Copy the result of filtering the entries below for lines that include the string "computer".

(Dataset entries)
BEGIN

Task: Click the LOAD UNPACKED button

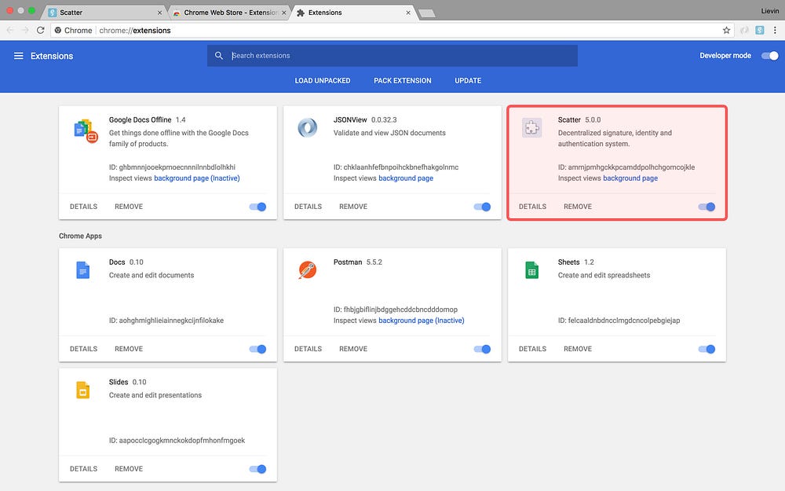Action: coord(323,81)
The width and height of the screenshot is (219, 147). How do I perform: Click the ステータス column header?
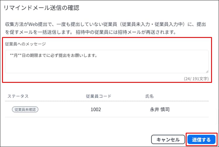coord(18,96)
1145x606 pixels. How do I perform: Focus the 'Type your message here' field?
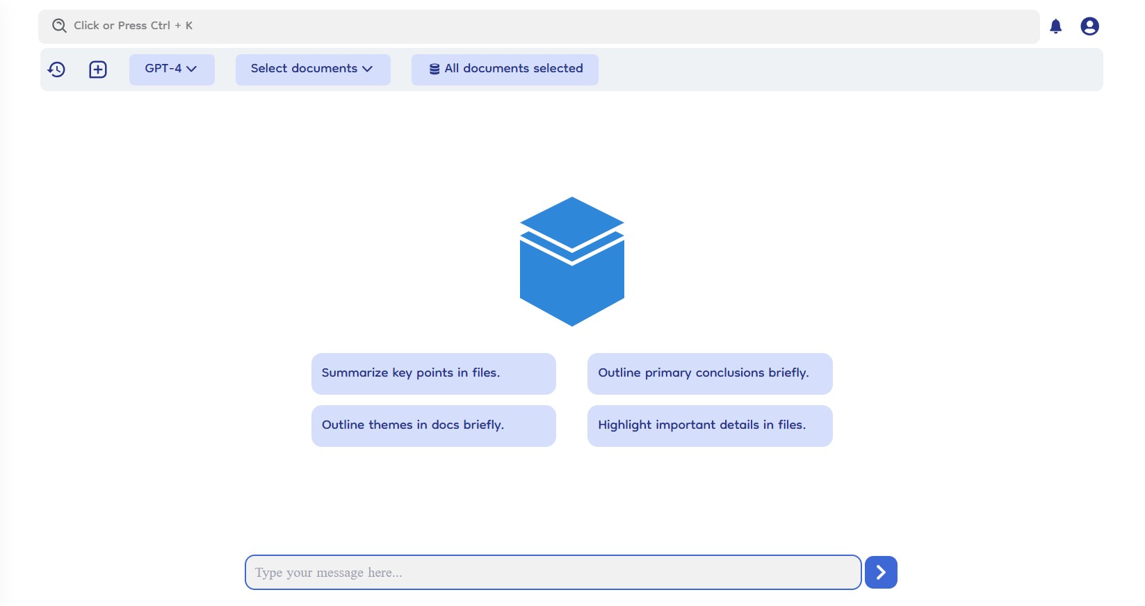[553, 572]
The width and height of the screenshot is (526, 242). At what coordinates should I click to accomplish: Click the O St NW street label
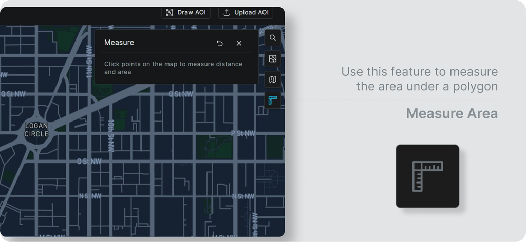[89, 162]
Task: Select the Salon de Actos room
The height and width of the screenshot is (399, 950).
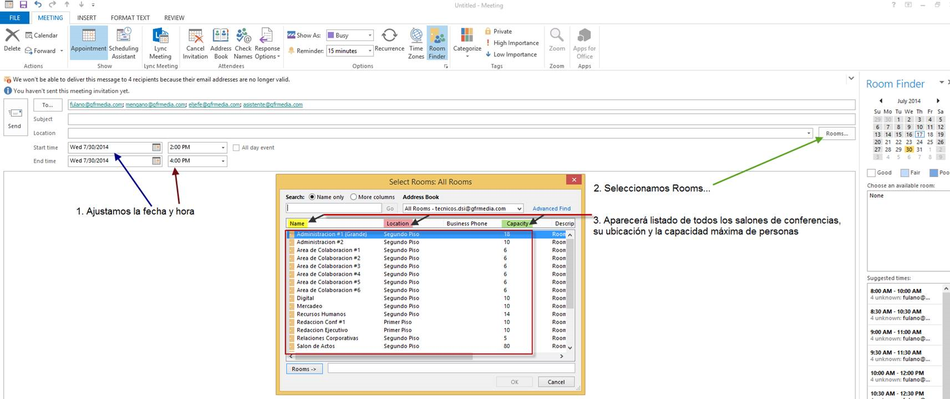Action: (x=316, y=346)
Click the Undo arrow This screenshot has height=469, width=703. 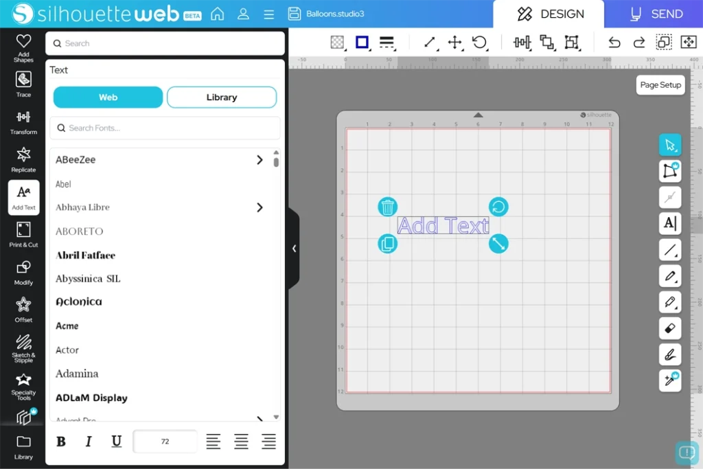pyautogui.click(x=614, y=43)
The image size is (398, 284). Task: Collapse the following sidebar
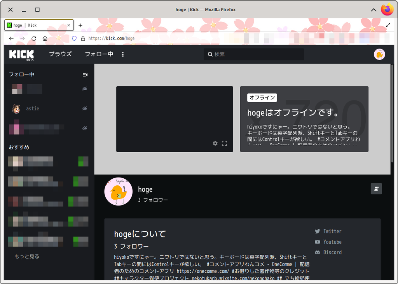(85, 75)
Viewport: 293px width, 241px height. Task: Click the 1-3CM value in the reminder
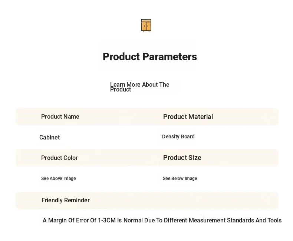[107, 220]
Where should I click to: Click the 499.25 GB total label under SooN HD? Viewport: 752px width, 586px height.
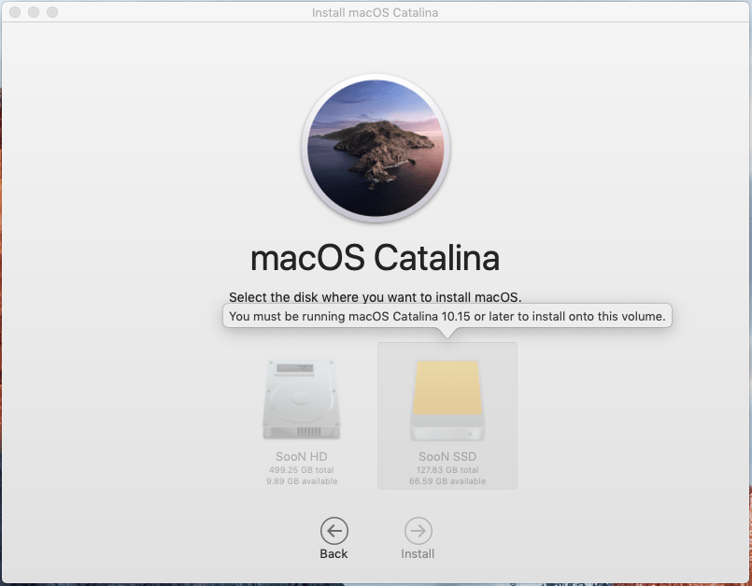300,471
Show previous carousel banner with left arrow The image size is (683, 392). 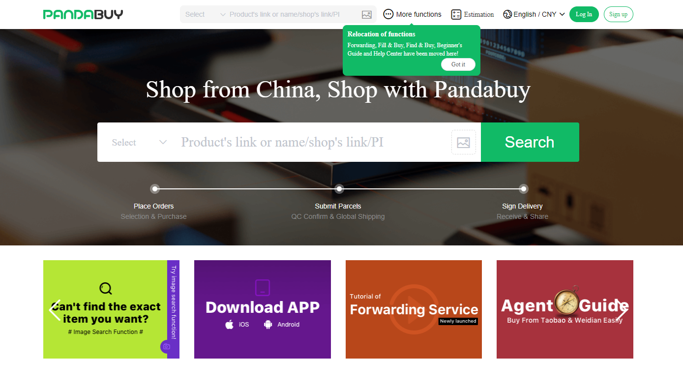click(55, 310)
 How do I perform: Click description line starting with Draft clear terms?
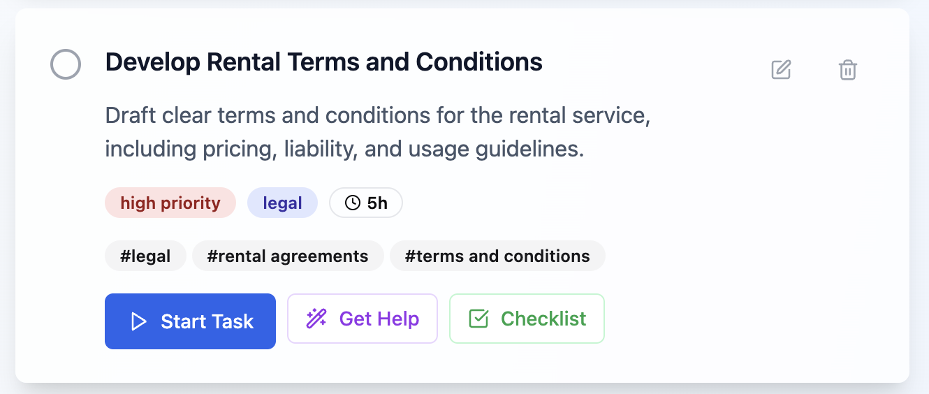[x=378, y=115]
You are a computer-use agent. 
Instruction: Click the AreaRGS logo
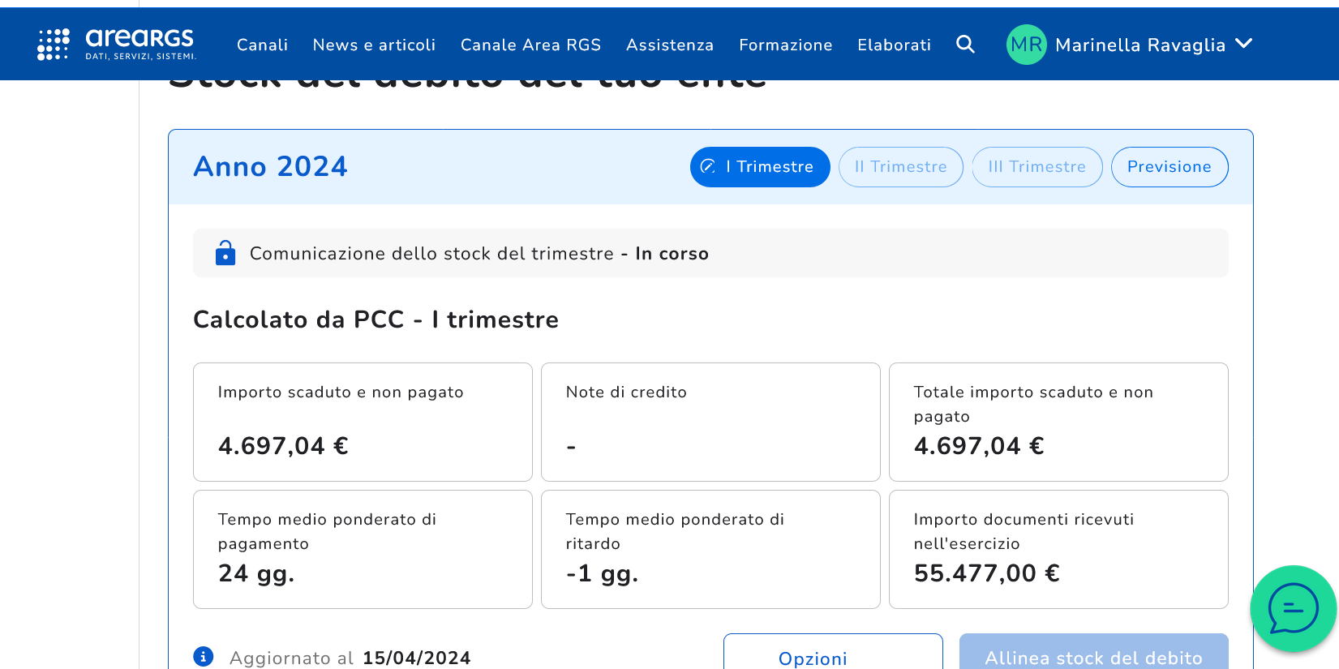(x=117, y=45)
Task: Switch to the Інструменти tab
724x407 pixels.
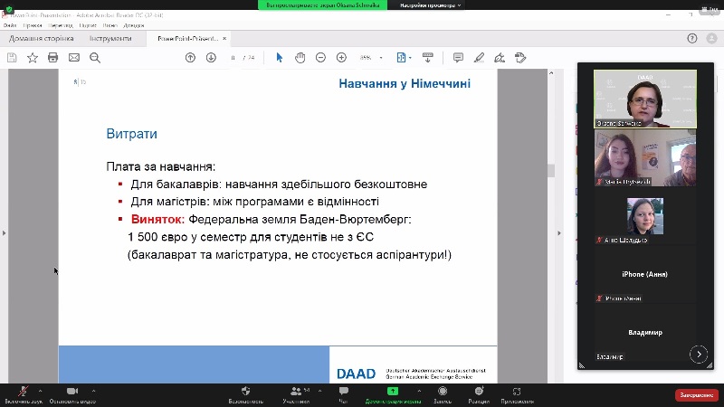Action: [x=110, y=38]
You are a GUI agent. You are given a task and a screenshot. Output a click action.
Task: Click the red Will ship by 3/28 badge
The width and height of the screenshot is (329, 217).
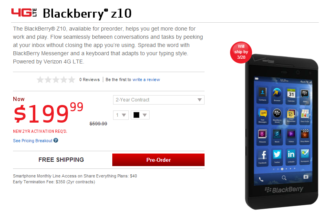(x=241, y=52)
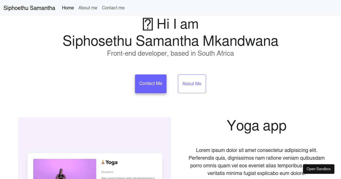The height and width of the screenshot is (179, 341).
Task: Click the bold Yoga title in preview
Action: click(x=111, y=163)
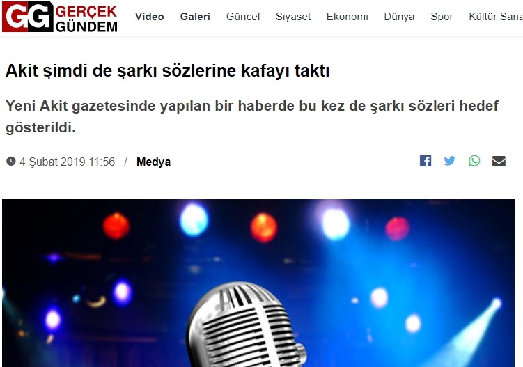
Task: Click the article summary paragraph
Action: 252,116
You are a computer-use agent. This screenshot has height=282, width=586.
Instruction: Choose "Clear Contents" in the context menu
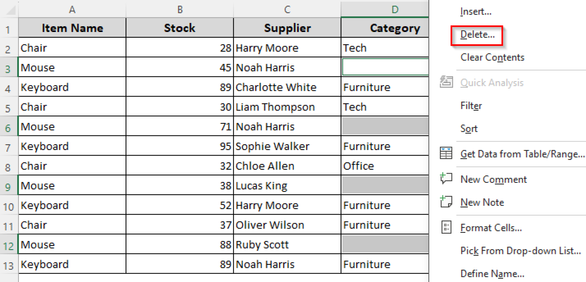point(492,57)
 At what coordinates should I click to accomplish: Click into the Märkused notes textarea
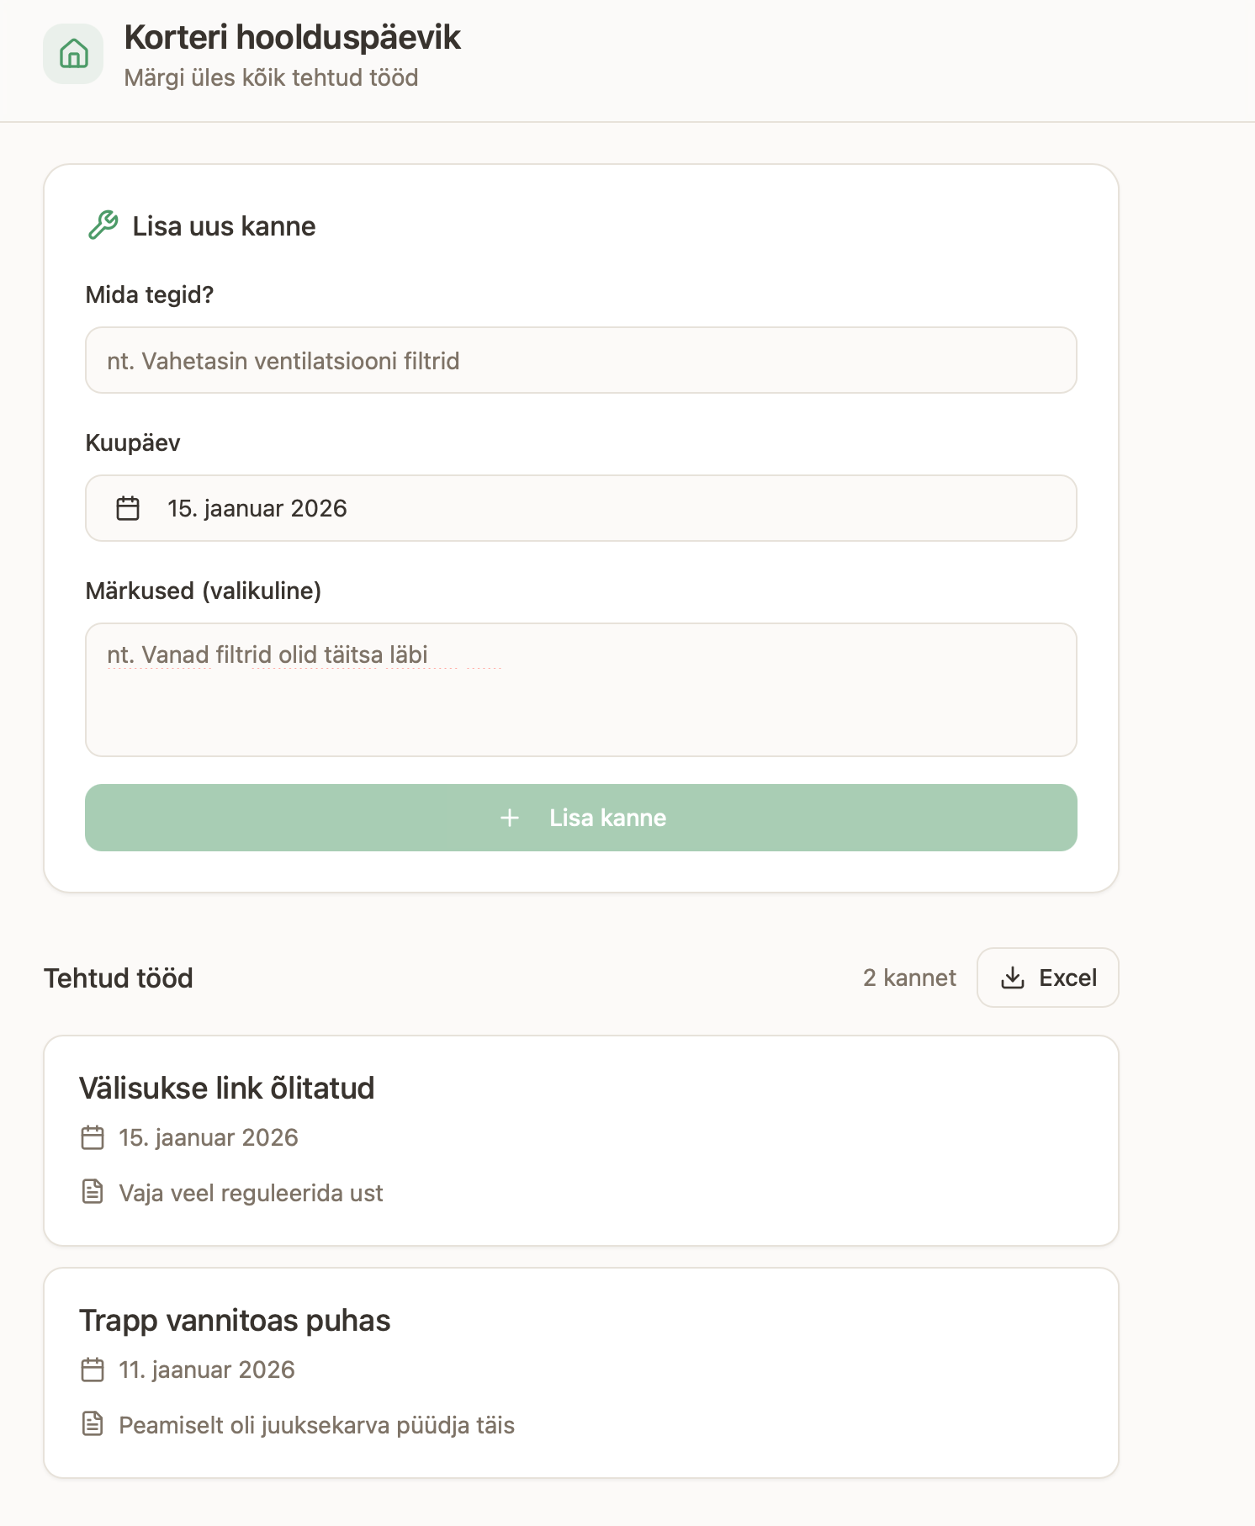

END

*Your solution*.
You are a computer-use agent. 
You are a computer-use agent. This screenshot has height=282, width=586.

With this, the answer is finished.